Statutory Paternity Leave – To qualify for statutory paternity leave you need to have been with your current employer for at least 26 weeks and be taking time off to support the mother of the baby. Paternity leave usually lasts one to two weeks.

 Statutory Sick Pay (SSP) – If you are too ill to work, you may be entitled to Statutory Sick Pay. The standard rate is £81.60 per week and is paid for up to 28 weeks. You’ll usually receive SSP if you are sick for at least four days in a row and have weekly earnings in excess of £102 per week.

 Swedish Derogation – A clause in the AWR that means the AWR rights to equal pay of an agency worker no longer exist when agency workers are employed on a permanent basis by their Umbrella Company or temporary work agency and receive pay in-between assignments.

 Temporary Workplace Expenses – As a temporary worker, you are entitled to claim certain business expenses that you may incur throughout the day e.g. your travel to and from work. A temporary workplace is a place of work that you need to attend for a limited period of time.

 Umbrella Company – An Umbrella Company acts as an employer to contractors who are working on temporary contracts.

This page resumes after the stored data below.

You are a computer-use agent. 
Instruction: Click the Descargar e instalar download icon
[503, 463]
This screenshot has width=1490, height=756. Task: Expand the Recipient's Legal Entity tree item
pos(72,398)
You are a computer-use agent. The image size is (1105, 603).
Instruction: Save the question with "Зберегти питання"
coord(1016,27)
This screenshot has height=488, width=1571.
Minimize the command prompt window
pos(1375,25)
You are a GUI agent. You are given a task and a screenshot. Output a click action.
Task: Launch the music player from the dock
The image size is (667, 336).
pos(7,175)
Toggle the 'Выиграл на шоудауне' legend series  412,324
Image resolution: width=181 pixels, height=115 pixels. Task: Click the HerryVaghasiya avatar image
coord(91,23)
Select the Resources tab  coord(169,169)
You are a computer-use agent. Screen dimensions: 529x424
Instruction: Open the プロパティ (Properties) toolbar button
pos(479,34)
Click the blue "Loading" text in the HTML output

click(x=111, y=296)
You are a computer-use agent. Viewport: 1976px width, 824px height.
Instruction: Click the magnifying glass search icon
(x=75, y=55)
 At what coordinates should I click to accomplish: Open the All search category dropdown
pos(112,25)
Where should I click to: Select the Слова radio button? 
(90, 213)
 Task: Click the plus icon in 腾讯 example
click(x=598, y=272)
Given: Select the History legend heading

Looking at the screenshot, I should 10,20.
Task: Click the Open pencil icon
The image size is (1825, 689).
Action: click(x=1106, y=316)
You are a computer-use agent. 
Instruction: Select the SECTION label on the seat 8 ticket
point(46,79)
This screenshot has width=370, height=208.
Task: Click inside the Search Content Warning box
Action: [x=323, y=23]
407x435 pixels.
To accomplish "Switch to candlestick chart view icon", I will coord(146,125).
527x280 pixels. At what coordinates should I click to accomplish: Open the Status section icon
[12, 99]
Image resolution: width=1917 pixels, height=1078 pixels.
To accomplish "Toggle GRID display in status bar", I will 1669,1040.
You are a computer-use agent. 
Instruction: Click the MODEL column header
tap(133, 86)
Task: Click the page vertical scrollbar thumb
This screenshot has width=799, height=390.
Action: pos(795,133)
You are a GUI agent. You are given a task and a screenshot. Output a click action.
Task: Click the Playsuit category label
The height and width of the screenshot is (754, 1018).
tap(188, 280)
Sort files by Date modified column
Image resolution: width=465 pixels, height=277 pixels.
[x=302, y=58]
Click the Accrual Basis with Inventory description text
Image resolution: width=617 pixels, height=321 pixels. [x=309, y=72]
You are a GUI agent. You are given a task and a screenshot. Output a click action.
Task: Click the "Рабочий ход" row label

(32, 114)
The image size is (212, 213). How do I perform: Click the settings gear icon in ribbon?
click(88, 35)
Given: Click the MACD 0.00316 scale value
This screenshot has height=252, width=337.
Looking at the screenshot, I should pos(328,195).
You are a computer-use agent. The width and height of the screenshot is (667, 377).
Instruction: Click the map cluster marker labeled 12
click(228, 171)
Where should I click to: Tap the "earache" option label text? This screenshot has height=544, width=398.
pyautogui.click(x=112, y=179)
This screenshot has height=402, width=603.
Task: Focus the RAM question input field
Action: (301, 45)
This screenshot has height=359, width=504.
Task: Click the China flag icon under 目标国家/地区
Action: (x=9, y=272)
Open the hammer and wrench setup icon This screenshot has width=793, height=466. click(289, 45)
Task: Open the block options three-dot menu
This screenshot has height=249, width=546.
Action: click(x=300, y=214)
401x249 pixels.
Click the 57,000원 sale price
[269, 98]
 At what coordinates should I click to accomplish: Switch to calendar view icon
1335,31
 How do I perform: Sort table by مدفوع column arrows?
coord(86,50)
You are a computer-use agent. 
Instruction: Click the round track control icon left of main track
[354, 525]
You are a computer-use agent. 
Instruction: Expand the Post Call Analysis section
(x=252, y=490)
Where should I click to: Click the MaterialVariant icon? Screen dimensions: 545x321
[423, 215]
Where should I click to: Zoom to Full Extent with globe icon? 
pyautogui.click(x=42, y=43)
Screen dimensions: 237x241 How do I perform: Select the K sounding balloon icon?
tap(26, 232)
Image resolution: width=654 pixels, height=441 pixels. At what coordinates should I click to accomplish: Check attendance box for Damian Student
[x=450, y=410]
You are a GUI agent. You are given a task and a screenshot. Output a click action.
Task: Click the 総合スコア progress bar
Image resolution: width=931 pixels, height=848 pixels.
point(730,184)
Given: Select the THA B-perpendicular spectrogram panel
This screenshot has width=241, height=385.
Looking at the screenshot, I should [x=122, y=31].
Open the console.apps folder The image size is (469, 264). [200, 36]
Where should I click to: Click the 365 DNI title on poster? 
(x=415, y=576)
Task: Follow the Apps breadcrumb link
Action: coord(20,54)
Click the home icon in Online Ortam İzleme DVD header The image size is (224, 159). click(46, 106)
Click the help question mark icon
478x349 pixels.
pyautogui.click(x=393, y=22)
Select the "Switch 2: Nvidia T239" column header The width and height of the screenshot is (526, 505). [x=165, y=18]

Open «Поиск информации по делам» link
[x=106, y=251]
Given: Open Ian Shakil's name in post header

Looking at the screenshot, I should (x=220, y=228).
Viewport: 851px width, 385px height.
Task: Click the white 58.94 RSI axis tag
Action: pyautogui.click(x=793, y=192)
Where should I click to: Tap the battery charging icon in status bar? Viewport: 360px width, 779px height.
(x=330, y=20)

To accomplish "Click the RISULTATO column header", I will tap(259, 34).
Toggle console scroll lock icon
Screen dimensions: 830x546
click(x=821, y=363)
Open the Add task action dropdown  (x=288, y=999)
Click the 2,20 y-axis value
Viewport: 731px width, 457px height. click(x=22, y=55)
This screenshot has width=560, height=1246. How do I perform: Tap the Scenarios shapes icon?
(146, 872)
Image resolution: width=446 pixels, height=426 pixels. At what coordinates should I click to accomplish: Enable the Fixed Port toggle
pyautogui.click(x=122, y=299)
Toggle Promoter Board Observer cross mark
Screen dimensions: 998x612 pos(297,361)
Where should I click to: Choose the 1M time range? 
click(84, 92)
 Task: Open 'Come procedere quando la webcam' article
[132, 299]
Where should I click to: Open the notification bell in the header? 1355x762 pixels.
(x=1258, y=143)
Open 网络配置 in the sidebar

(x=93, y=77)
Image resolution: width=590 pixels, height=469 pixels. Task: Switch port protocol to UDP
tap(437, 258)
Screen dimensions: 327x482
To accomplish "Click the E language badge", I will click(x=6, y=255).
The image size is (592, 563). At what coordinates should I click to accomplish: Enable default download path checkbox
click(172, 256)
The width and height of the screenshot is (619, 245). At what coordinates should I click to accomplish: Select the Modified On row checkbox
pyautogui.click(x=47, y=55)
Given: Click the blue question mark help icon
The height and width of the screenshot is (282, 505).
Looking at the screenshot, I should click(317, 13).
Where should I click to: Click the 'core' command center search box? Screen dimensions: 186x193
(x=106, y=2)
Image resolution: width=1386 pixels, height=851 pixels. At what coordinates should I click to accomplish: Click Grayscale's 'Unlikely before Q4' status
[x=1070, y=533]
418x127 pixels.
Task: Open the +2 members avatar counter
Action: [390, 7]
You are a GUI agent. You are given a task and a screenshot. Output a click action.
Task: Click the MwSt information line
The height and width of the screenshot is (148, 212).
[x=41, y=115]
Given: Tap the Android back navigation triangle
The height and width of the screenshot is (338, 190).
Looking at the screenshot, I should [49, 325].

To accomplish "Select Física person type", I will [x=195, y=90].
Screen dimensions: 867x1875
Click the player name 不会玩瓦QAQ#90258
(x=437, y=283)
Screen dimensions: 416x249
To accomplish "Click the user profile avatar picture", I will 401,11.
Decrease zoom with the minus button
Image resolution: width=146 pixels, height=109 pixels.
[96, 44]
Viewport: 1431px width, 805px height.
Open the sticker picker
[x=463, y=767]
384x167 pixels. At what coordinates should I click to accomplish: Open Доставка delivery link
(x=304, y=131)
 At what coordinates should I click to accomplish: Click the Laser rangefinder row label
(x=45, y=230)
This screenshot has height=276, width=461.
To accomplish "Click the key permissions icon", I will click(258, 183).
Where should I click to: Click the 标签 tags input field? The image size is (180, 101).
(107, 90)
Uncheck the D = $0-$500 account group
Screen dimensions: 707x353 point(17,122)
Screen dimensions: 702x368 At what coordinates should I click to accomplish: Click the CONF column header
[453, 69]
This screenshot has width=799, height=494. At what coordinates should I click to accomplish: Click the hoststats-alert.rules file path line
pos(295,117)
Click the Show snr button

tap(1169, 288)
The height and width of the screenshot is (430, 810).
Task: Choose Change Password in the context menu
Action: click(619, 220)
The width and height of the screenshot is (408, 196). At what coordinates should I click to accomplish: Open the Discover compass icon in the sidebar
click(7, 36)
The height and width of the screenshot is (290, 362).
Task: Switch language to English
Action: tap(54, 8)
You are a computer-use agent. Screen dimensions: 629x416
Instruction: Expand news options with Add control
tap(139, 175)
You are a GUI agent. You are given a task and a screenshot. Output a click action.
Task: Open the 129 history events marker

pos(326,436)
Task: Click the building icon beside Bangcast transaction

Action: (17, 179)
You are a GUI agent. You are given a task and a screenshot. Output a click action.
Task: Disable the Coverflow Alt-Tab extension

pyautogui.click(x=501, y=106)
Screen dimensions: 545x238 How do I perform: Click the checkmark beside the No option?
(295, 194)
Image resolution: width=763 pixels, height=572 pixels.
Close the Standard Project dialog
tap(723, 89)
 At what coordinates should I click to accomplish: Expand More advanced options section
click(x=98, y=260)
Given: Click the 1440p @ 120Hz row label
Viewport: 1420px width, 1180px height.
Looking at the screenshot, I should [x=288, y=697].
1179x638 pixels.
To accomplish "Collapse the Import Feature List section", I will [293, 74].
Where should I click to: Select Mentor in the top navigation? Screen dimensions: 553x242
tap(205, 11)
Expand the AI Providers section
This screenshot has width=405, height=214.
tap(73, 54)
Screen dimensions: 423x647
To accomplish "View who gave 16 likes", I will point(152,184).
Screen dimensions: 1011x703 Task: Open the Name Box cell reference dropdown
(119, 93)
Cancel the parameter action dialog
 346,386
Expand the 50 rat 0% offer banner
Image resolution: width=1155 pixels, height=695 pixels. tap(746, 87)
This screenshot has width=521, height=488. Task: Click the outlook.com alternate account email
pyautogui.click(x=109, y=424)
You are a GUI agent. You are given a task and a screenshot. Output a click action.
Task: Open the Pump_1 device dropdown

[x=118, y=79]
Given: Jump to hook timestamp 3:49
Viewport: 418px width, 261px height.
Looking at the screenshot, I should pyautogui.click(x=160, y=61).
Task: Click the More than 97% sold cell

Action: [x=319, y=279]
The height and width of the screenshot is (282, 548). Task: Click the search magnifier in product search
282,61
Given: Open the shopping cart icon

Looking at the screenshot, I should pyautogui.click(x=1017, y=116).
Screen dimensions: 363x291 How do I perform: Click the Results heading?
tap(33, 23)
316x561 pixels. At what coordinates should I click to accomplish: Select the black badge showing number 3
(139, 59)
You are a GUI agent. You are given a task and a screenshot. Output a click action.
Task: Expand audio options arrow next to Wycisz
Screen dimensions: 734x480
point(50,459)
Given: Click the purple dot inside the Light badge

 Unique Tax Reference (UTR) – A UTR number is a number that you are presented with when you register as self-employed with HMRC. You will need your UTR when you complete a tax return and communicate with HMRC as it’s their way of identifying you. To register see –https://www.gov.uk/log-in-file-self-assessment-tax-return/register-if-youre-not-self-employed

 VAT – VAT stands for Value Added Tax and it is a tax that is charged on the majority of goods and services in the UK and for some goods and services imported from other countries. As of 2014, once your revenue is greater than £81,000 you are required to register for VAT and start charging VAT at the rate of 20%.

 Working Time Regulations – These are regulations that give EU workers the right to a minimum number of days holiday, paid breaks and the right to a certain amount of rest. Furthermore, workers have the right to work no more than 48 hours each week or undertake excessive night work.